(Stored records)
==================================================

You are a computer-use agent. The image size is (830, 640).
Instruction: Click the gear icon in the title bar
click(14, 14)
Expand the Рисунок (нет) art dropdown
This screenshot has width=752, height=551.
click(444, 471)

==================================================

■ What is expected:
The entries are to be retyped in full, with no alteration.

■ Reply:
You are a computer-use agent. The image size is (830, 640).
Instruction: Click the gear icon in the title bar
click(14, 14)
Expand the Рисунок (нет) art dropdown
This screenshot has width=752, height=551.
click(444, 471)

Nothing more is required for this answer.